**Instructions for the task:** In the records below, find the line that contains "Click the national" and the line that contains "The width and height of the screenshot is (1122, 813).". Set down exactly those lines and every line between them, and nothing more.

Data listing below:

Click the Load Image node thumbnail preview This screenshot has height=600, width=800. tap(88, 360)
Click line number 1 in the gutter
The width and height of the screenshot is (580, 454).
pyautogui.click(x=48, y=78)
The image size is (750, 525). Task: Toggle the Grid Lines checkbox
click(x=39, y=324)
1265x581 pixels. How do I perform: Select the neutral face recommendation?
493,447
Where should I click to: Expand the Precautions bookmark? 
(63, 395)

End of Data listing.
Data listing below:

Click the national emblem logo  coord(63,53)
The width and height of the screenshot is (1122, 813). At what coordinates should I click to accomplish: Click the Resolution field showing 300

End of Data listing.

**Response to this task:**
Click the national emblem logo  coord(63,53)
The width and height of the screenshot is (1122, 813). At what coordinates should I click to accomplish: Click the Resolution field showing 300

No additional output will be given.